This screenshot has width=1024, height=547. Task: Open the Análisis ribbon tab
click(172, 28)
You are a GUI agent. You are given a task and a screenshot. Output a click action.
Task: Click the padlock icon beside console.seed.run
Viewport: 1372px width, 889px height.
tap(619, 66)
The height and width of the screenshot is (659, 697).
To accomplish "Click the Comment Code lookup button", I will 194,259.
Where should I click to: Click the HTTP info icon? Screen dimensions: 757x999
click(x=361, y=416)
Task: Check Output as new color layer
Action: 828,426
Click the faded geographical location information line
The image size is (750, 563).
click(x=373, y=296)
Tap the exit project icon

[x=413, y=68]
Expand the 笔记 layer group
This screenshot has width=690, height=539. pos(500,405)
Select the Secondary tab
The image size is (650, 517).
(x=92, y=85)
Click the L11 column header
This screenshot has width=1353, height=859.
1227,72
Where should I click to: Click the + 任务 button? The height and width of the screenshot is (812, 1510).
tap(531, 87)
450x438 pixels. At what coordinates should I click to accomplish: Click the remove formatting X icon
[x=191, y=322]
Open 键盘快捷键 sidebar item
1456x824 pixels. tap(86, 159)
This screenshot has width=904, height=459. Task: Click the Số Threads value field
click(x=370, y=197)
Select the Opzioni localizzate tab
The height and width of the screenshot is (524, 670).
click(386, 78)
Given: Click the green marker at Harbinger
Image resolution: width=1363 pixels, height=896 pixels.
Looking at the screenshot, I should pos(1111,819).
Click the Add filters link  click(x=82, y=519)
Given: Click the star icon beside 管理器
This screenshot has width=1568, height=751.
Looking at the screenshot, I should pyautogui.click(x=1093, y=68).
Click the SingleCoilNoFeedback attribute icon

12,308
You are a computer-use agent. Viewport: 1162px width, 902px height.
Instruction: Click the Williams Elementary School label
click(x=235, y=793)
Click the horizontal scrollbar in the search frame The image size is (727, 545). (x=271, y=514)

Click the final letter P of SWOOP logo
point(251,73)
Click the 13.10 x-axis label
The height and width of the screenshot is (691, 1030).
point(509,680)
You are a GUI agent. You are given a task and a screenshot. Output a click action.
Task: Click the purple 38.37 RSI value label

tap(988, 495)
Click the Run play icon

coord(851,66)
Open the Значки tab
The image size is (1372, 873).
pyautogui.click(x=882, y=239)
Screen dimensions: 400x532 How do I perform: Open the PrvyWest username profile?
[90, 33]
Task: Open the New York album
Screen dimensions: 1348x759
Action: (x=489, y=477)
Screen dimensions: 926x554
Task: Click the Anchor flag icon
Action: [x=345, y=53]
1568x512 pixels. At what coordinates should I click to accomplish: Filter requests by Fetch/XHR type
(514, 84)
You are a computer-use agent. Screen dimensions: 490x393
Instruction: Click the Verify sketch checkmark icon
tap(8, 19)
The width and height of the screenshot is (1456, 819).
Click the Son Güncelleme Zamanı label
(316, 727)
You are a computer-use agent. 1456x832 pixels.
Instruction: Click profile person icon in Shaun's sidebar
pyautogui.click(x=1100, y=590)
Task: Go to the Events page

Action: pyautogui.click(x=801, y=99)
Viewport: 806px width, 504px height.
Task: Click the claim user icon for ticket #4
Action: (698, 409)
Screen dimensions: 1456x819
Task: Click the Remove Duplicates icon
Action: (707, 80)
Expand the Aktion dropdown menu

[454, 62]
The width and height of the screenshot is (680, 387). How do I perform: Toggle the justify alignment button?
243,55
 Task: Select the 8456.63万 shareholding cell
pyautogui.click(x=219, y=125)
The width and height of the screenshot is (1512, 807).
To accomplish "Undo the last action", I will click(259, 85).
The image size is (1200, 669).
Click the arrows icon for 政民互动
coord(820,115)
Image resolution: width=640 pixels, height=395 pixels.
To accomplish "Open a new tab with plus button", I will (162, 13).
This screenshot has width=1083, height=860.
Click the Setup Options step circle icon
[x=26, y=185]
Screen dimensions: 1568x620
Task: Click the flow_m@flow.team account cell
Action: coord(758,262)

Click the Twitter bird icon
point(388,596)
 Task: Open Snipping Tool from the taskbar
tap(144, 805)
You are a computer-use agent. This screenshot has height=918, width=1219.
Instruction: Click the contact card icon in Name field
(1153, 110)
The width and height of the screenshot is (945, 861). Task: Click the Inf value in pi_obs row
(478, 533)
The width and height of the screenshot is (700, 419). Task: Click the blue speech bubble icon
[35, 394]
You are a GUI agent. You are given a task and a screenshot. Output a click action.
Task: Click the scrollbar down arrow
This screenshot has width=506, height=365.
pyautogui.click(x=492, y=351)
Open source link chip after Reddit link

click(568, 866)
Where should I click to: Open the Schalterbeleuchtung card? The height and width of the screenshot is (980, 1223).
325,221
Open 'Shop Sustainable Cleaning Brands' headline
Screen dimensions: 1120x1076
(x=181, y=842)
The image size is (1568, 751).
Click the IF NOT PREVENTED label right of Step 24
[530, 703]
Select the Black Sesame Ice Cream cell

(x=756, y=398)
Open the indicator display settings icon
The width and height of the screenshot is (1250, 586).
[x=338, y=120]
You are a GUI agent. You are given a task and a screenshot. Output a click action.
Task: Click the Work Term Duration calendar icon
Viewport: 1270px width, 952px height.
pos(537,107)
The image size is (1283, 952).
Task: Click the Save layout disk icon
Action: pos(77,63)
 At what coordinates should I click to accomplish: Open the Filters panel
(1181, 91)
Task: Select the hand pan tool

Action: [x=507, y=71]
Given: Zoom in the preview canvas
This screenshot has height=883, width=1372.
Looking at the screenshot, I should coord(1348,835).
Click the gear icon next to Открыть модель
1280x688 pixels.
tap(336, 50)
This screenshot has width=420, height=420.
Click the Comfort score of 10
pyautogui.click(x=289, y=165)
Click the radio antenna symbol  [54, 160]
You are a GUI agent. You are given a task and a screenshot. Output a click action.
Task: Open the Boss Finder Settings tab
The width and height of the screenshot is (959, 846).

## What you will do
Copy out every one of the records above, word for word and line for line.

## Solved exercise
This screenshot has width=1024, height=547. Task: Open the Análisis ribbon tab
click(172, 28)
You are a GUI agent. You are given a task and a screenshot. Output a click action.
Task: Click the padlock icon beside console.seed.run
Viewport: 1372px width, 889px height.
tap(619, 66)
The height and width of the screenshot is (659, 697).
To accomplish "Click the Comment Code lookup button", I will 194,259.
Where should I click to: Click the HTTP info icon? Screen dimensions: 757x999
click(x=361, y=416)
Task: Check Output as new color layer
Action: 828,426
Click the faded geographical location information line
The image size is (750, 563).
click(x=373, y=296)
Tap the exit project icon

[x=413, y=68]
Expand the 笔记 layer group
This screenshot has width=690, height=539. pos(500,405)
Select the Secondary tab
The image size is (650, 517).
(x=92, y=85)
Click the L11 column header
This screenshot has width=1353, height=859.
1227,72
Where should I click to: Click the + 任务 button? The height and width of the screenshot is (812, 1510).
tap(531, 87)
450x438 pixels. At what coordinates should I click to accomplish: Click the remove formatting X icon
[x=191, y=322]
Open 键盘快捷键 sidebar item
1456x824 pixels. tap(86, 159)
This screenshot has width=904, height=459. Task: Click the Số Threads value field
click(x=370, y=197)
Select the Opzioni localizzate tab
The height and width of the screenshot is (524, 670).
click(386, 78)
Given: Click the green marker at Harbinger
Image resolution: width=1363 pixels, height=896 pixels.
Looking at the screenshot, I should pos(1111,819).
Click the Add filters link  click(x=82, y=519)
Given: Click the star icon beside 管理器
This screenshot has width=1568, height=751.
Looking at the screenshot, I should pyautogui.click(x=1093, y=68).
Click the SingleCoilNoFeedback attribute icon

12,308
You are a computer-use agent. Viewport: 1162px width, 902px height.
Instruction: Click the Williams Elementary School label
click(x=235, y=793)
Click the horizontal scrollbar in the search frame The image size is (727, 545). (x=271, y=514)

Click the final letter P of SWOOP logo
point(251,73)
Click the 13.10 x-axis label
The height and width of the screenshot is (691, 1030).
point(509,680)
You are a GUI agent. You are given a task and a screenshot. Output a click action.
Task: Click the purple 38.37 RSI value label

tap(988, 495)
Click the Run play icon

coord(851,66)
Open the Значки tab
The image size is (1372, 873).
pyautogui.click(x=882, y=239)
Screen dimensions: 400x532 How do I perform: Open the PrvyWest username profile?
[90, 33]
Task: Open the New York album
Screen dimensions: 1348x759
Action: (x=489, y=477)
Screen dimensions: 926x554
Task: Click the Anchor flag icon
Action: [x=345, y=53]
1568x512 pixels. At what coordinates should I click to accomplish: Filter requests by Fetch/XHR type
(514, 84)
You are a computer-use agent. Screen dimensions: 490x393
Instruction: Click the Verify sketch checkmark icon
tap(8, 19)
The width and height of the screenshot is (1456, 819).
Click the Son Güncelleme Zamanı label
(316, 727)
You are a computer-use agent. 1456x832 pixels.
Instruction: Click profile person icon in Shaun's sidebar
pyautogui.click(x=1100, y=590)
Task: Go to the Events page

Action: pyautogui.click(x=801, y=99)
Viewport: 806px width, 504px height.
Task: Click the claim user icon for ticket #4
Action: (698, 409)
Screen dimensions: 1456x819
Task: Click the Remove Duplicates icon
Action: (707, 80)
Expand the Aktion dropdown menu

[454, 62]
The width and height of the screenshot is (680, 387). How do I perform: Toggle the justify alignment button?
243,55
 Task: Select the 8456.63万 shareholding cell
pyautogui.click(x=219, y=125)
The width and height of the screenshot is (1512, 807).
To accomplish "Undo the last action", I will click(259, 85).
The image size is (1200, 669).
Click the arrows icon for 政民互动
coord(820,115)
Image resolution: width=640 pixels, height=395 pixels.
To accomplish "Open a new tab with plus button", I will (162, 13).
This screenshot has width=1083, height=860.
Click the Setup Options step circle icon
[x=26, y=185]
Screen dimensions: 1568x620
Task: Click the flow_m@flow.team account cell
Action: coord(758,262)

Click the Twitter bird icon
point(388,596)
 Task: Open Snipping Tool from the taskbar
tap(144, 805)
You are a computer-use agent. This screenshot has height=918, width=1219.
Instruction: Click the contact card icon in Name field
(1153, 110)
The width and height of the screenshot is (945, 861). Task: Click the Inf value in pi_obs row
(478, 533)
The width and height of the screenshot is (700, 419). Task: Click the blue speech bubble icon
[35, 394]
You are a GUI agent. You are given a task and a screenshot. Output a click action.
Task: Click the scrollbar down arrow
This screenshot has width=506, height=365.
pyautogui.click(x=492, y=351)
Open source link chip after Reddit link

click(568, 866)
Where should I click to: Open the Schalterbeleuchtung card? The height and width of the screenshot is (980, 1223).
325,221
Open 'Shop Sustainable Cleaning Brands' headline
Screen dimensions: 1120x1076
(x=181, y=842)
The image size is (1568, 751).
Click the IF NOT PREVENTED label right of Step 24
[530, 703]
Select the Black Sesame Ice Cream cell

(x=756, y=398)
Open the indicator display settings icon
The width and height of the screenshot is (1250, 586).
[x=338, y=120]
You are a GUI agent. You are given a task and a screenshot. Output a click action.
Task: Click the Work Term Duration calendar icon
Viewport: 1270px width, 952px height.
pos(537,107)
The image size is (1283, 952).
Task: Click the Save layout disk icon
Action: pos(77,63)
 At what coordinates should I click to accomplish: Open the Filters panel
(1181, 91)
Task: Select the hand pan tool

Action: [x=507, y=71]
Given: Zoom in the preview canvas
This screenshot has height=883, width=1372.
Looking at the screenshot, I should coord(1348,835).
Click the gear icon next to Открыть модель
1280x688 pixels.
tap(336, 50)
This screenshot has width=420, height=420.
Click the Comfort score of 10
pyautogui.click(x=289, y=165)
Click the radio antenna symbol  [54, 160]
You are a GUI agent. You are given a task and a screenshot. Output a click action.
Task: Open the Boss Finder Settings tab
The width and height of the screenshot is (959, 846).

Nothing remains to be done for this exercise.